You spent months planning for a fun and festive holiday season that would make your shoppers feel warm and bright and add some shine and sparkle to your sales. However, it looks like you all you're getting this year is a crumbling lump of coal. The holidays will make or break numbers for many retailers, and the stress of an underperforming Q4 causes panic at the overwhelming challenge of getting the season back on track.
For retailers and marketers there are still ways to bring some much-needed cheer into such a mid-season calamity, but most importantly avoid the trap of making rushed, uniformed decisions. Before jumping in, take a calm levelheaded, thoughtful look at what changes need to be made. The holidays are a crucial time, to tackle decisions that dramatically affect your bottom line. But it is not necessary to completely reinvent the wheel. Trust your instincts and allow yourself to course-correct strategies, paying mind to not invest the same amount of effort that went into your original holiday planning.
If you are in need of a holiday miracle this season, consider these four tactics:
Identify Operational Issues
Sending timely, targeted emails has become such an everyday task that it can be easy to overlook technical issues that could affect your ability to send messages or prevent your subscribers from viewing them. If your sales are low, check engagement metrics such as open and click rates to see if you can trace poor performance back to a specific issue. Answering the following questions could also help to pinpoint a problem.
- Do your emails render and function properly on all devices? Send messages to your team and ask them to open, click, and purchase using a variety of mobile devices. While you may have spent time optimizing your site and emails for mobile devices, frequent OS and browser updates could mean that part of the shopping experience is no longer rendering or functioning properly.

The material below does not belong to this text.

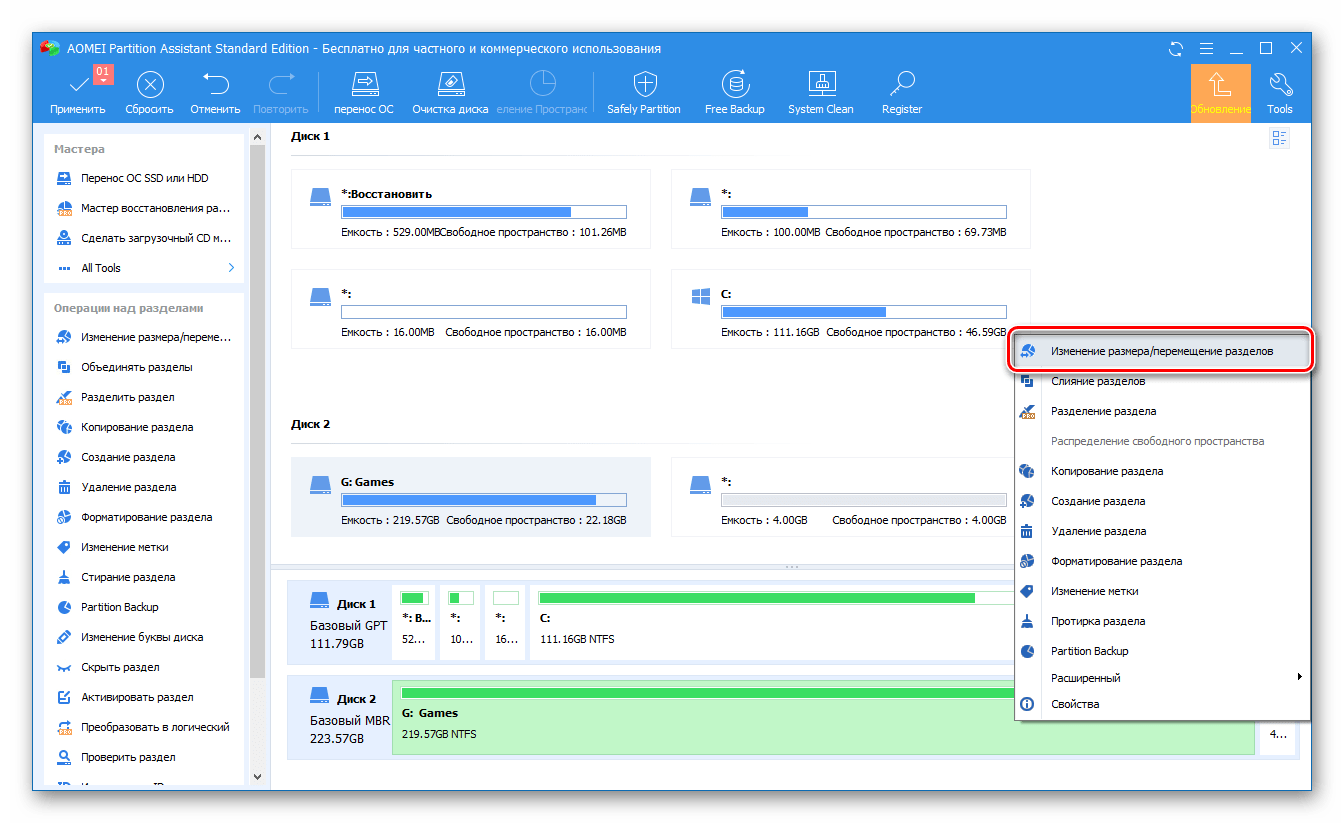This screenshot has height=823, width=1344.
Task: Start the Free Backup tool
Action: pyautogui.click(x=734, y=85)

- Are there deliverability issues? Increasing your mailing frequency can lead to an increase in spam complaints and a blow to your email deliverability. Monitor your delivery rates for any dips and reach out to your email service provider if you have concerns.
Vary Promotions and Discounts
The inbox is a busy place during the holidays. Many shoppers will start to experience some email fatigue amidst the flurry of messages. If you have relied on one promotion, such as free shipping or 20 percent off everything, it may be time to switch up your promotional strategy and show your subscribers a new way to save.

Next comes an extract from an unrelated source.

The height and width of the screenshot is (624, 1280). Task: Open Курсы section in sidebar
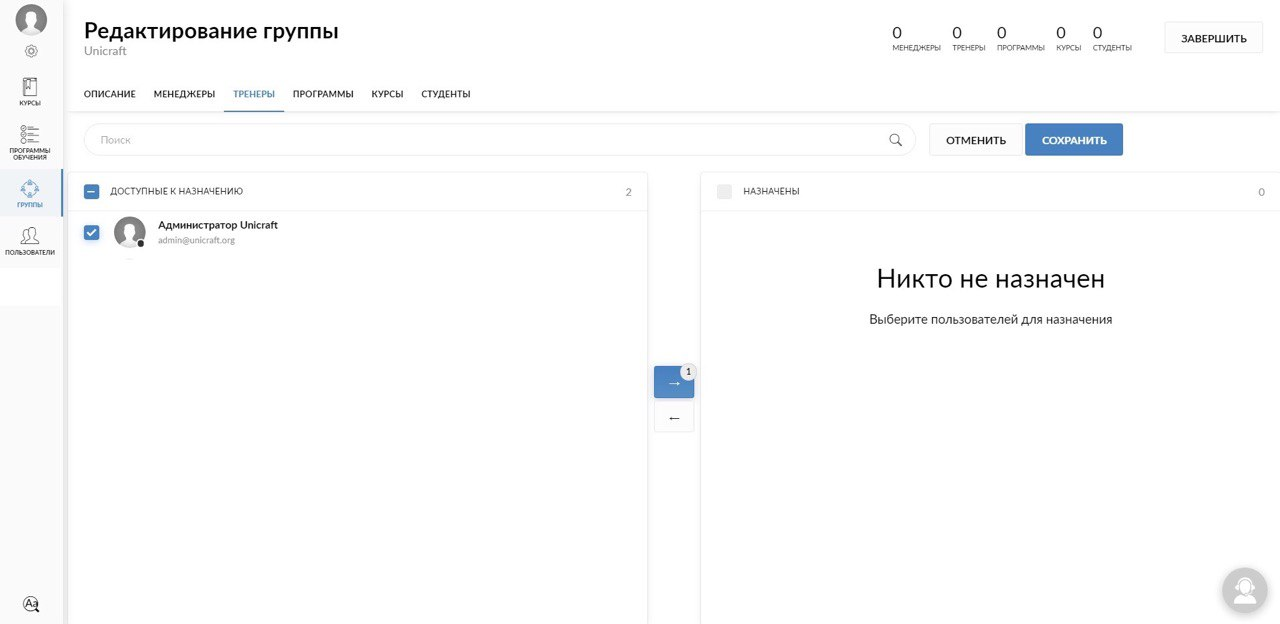pos(30,92)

A Bronto consumer holiday preference survey asked shoppers to share which promotions make them want to buy and which ones they simply hate. A few highlights that might help you get out of a promotional rut include:
- Most Popular Holiday Promo: Free Gift with Purchase (59 percent of online shoppers love them)
- Most Divisive Holiday Promo: Door busters (70 percent of marketers find them effective while 28 percent of holiday shoppers hate them.)
- Most Hated Holiday Promo: Limited Inventory (46 percent of holiday shoppers hate them.)
Shift the Segmentation
If your sales are in a slump and open and click rates are tanking, consider a more targeted approach to the subscriber segmentation strategy. Email frequency has probably increased, but the additional emails could be causing some subscribers to start ignoring your messages. Consider an engagement-based remailing strategy in which you exclude certain groups from some of the emails promoting one particular sale. For example, if you have planned a five-email weekend-long free shipping promotion, consider excluding those who purchase from the first message from some of the follow-up emails. Subscribers who ignore your first two emails could receive a targeted message with a clever subject line aimed at getting them to open. The reality is that there is no magical number of messages to send during the holidays, but trying to gauge when your subscribers have had enough will help decrease the potential for shopper frustration.
Listen to the Buzz
If your sales are suffering and you are still stumped, review your social sites for customer concerns that could be frustrating your shoppers. Reach out to your customer support team to see if they are hearing about issues on your site or in stores. Waiting until the season is over to address these issues could mean you end the year in the red.
The holidays are always unpredictable. Even the best-laid plans will encounter a few twists and turns, so be flexible and prepared to adjust your strategies. If these adjustments fail to revive your holiday performance, you and your team may be forced to make major decisions in a hurry. Should the time come to get your holidays back on track, consider some of these strategies as a starting point for these discussions.